**Work request**
From the line that contains "Task: Click the BBB Accredited Business badge" down to the final line below, please repeat each line exactly and nothing more, with no pictures.

Dataset entries
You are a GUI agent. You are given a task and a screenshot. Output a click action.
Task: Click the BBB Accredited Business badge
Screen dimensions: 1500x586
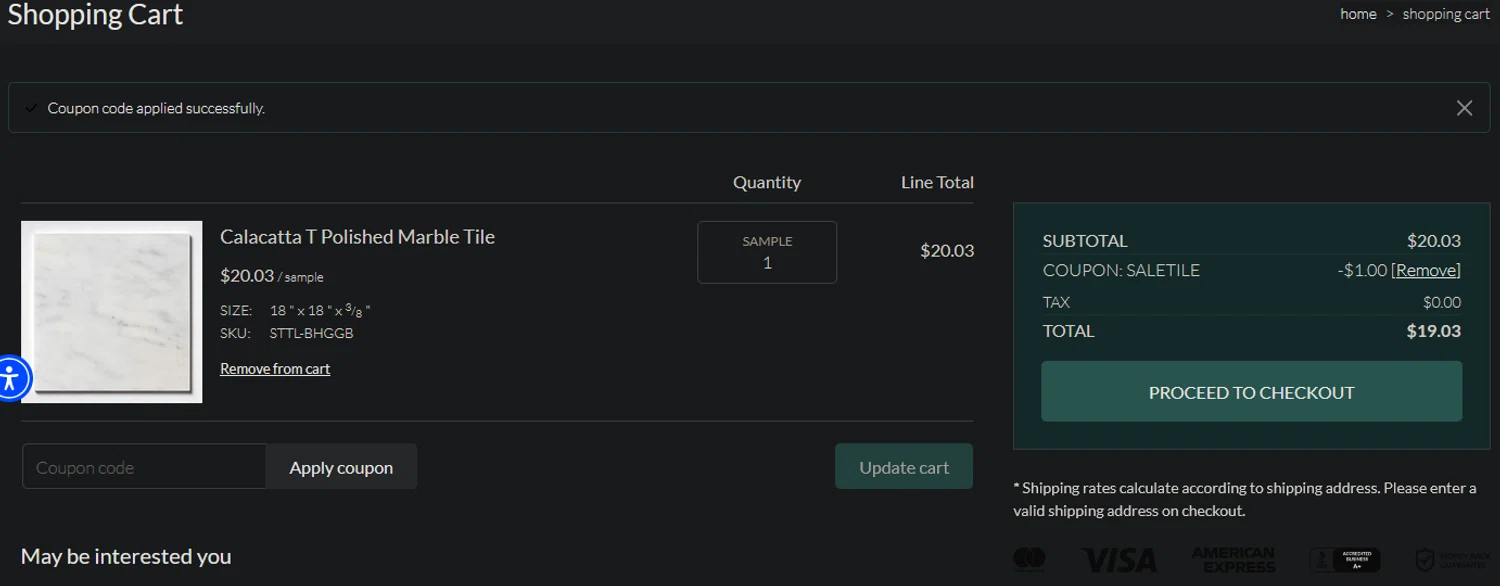click(1345, 559)
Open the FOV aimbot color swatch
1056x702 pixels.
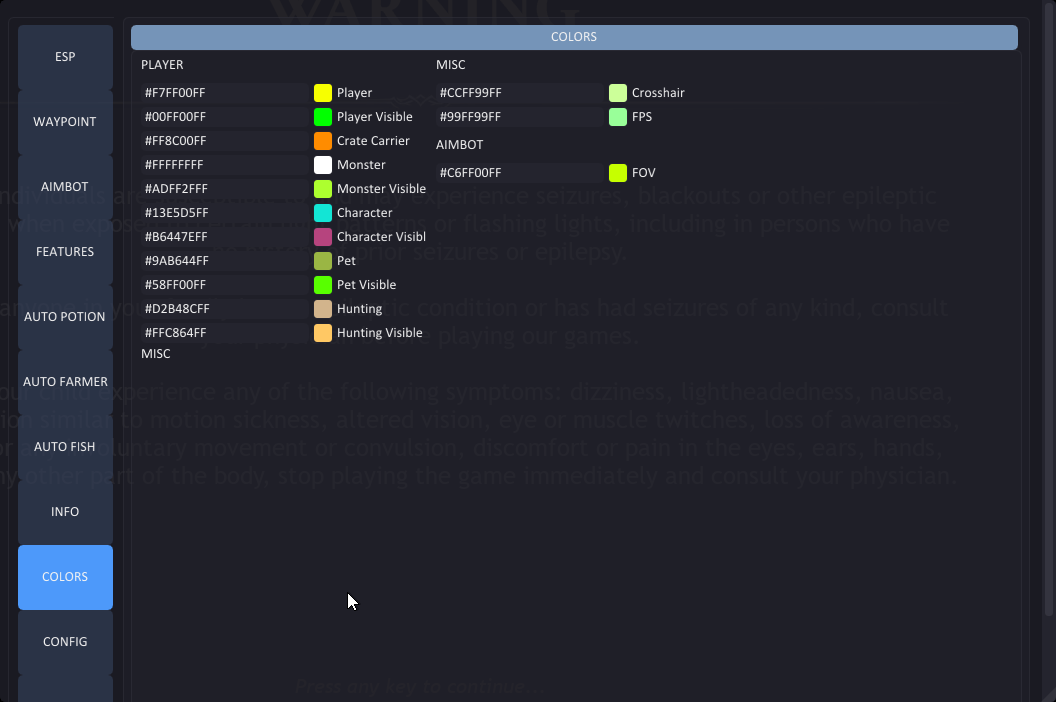click(x=618, y=173)
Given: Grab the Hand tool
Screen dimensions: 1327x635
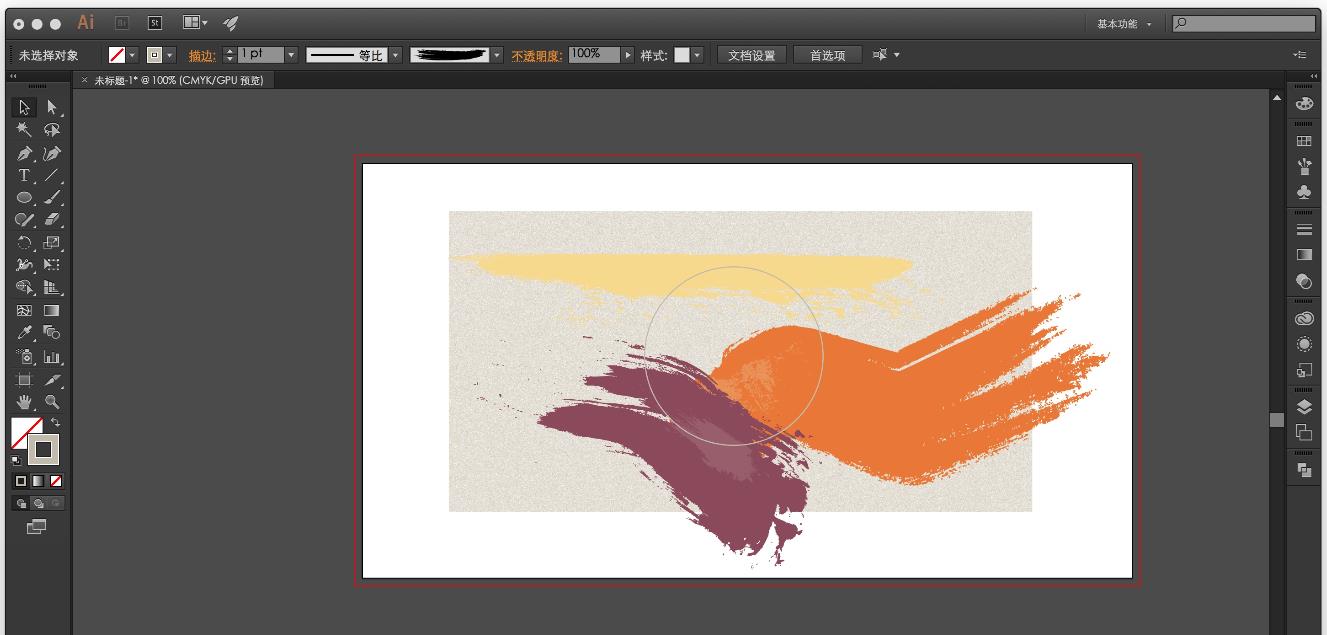Looking at the screenshot, I should point(24,402).
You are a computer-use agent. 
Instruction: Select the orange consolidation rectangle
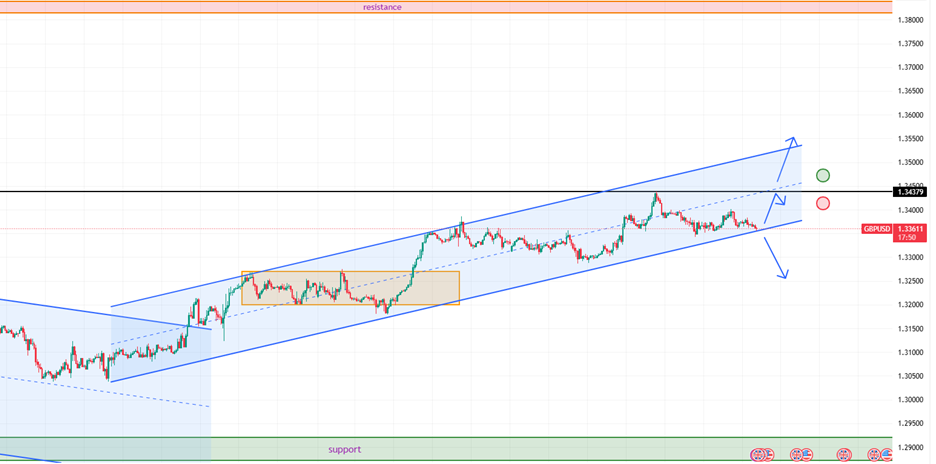(350, 273)
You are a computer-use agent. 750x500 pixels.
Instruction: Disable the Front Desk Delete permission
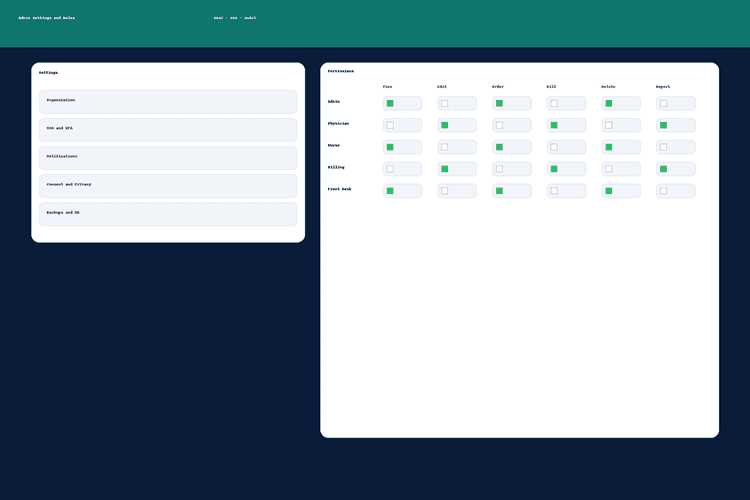(x=609, y=191)
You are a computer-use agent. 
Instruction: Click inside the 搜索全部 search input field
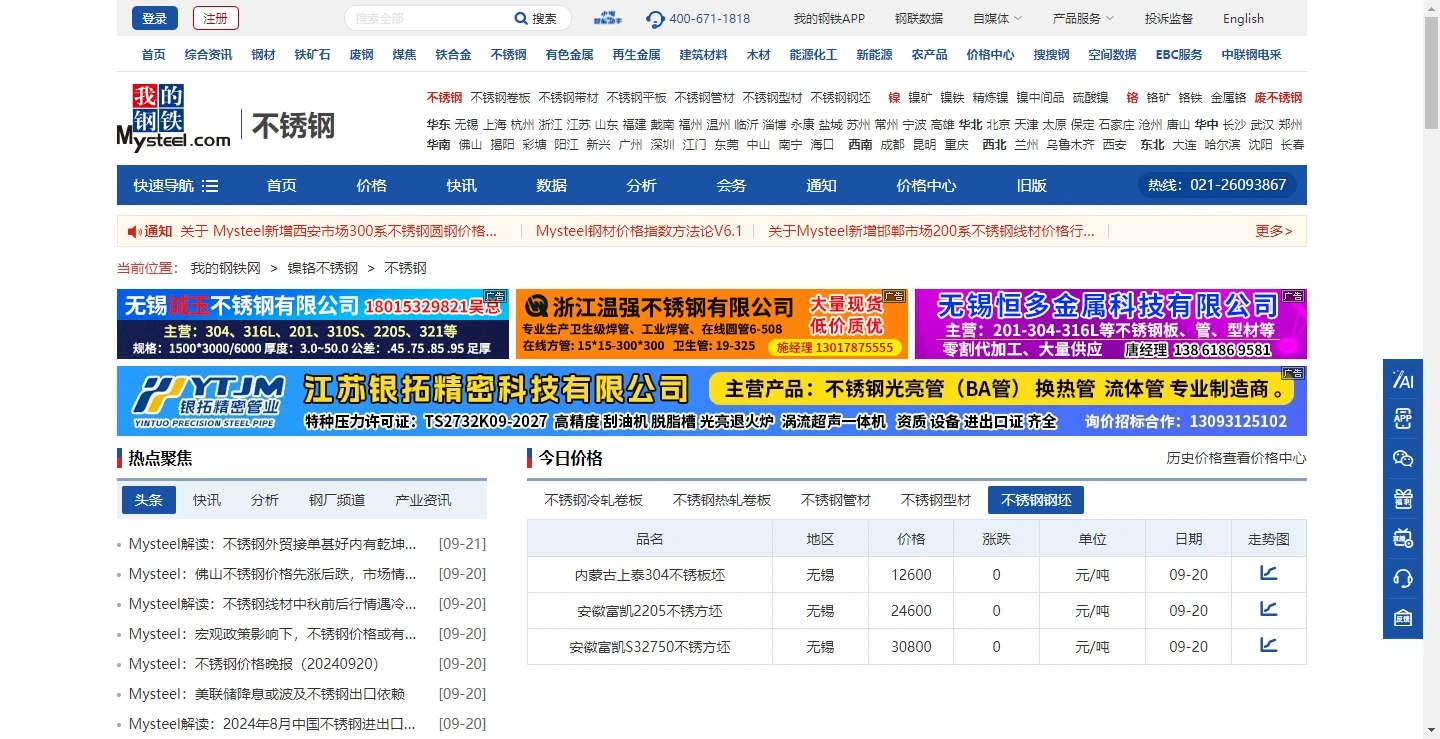[x=430, y=18]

**Your solution**
Task: Click the BBB Accredited Business badge
Screen dimensions: 1500x586
click(1345, 559)
Open the FOV aimbot color swatch
1056x702 pixels.
click(x=618, y=173)
Given: Grab the Hand tool
Screen dimensions: 1327x635
Looking at the screenshot, I should point(24,402).
You are a computer-use agent. 
Instruction: Select the orange consolidation rectangle
(350, 273)
You are a computer-use agent. 750x500 pixels.
Instruction: Disable the Front Desk Delete permission
(x=609, y=191)
You are a computer-use agent. 
Instruction: Click inside the 搜索全部 search input field
[x=430, y=18]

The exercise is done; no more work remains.